Tarefa: Retome o texto sobre o papel do palhaço na Folia e continue-o logo após a última frase apresentada.

Trecho do texto:

O palhaço, pela ambiguidade que guarda, por representar o guardião e ao mesmo tempo o soldado de Herodes, figura muitas vezes associada ao diabo, acaba por carregar consigo um aspecto de impureza. Por isso o impedimento em relação ao ato de entrar na casa ou na igreja. Ao longo dos anos de pesquisa, pude ouvir de diversos foliões. Entre eles, principalmente o mestre Luizinho, que já exerceu o ofício de palhaço, que existem situações em que ao final do canto de despedida da Folia, quando esta encerra sua visita, o palhaço é chamado pelo dono da casa e conduzido cômodo por cômodo para realizar uma espécie de limpeza, retirando desses ambientes os elementos, negativos e impuros que possam existir ali, absorvendo em si essas impurezas.

Trecho dos dados:
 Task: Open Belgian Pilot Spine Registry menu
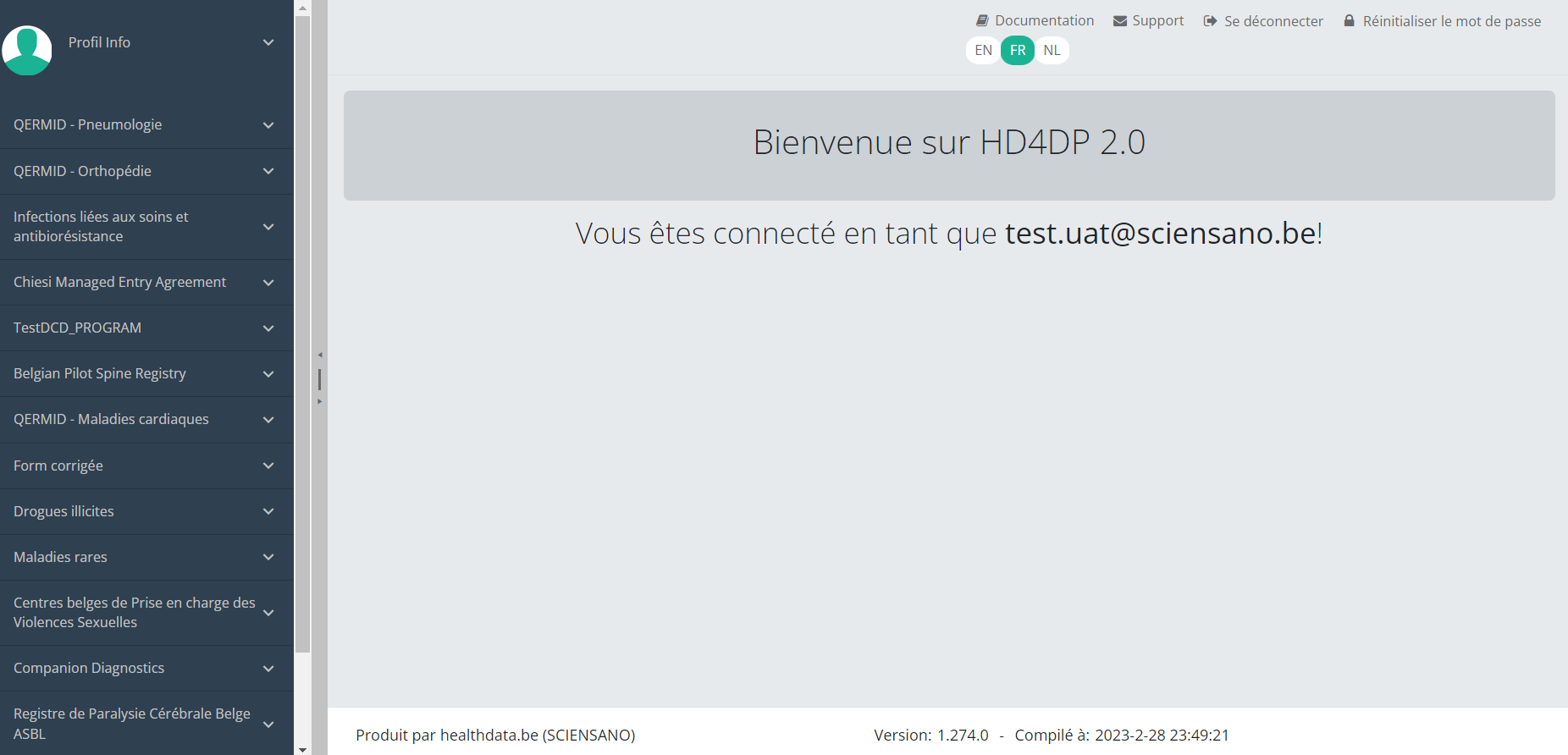(x=100, y=373)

Resposta da tarefa:
Palhaço e foliões unem-se no corpo ritual da Folia de Reis de forma uníssona, sendo cada parte necessária uma à outra, como um organismo vivo, cujo corpo e estrutura ritual revela-se rico e complexo, estando sujeito a nuances e singularidades conforme a localidade. Podendo variar a cada região, estado, cidade ou até mesmo bairro ou comunidade, o que confere a cada uma delas uma forma única, somada às mudanças que o próprio tempo tem dado cabo, numa tradição que, por ser fruto e agente das dinâmicas sociais, apresenta-se em constante transformação.

No dia 6, eles, os magos, chegaram onde queriam, fizeram o que tinha quer ser feito pra ver um tal menino chamado “Jesus”. Eles, que não sabemos bem se eram três, que não sabemos bem se eram Reis, mas isso não importa.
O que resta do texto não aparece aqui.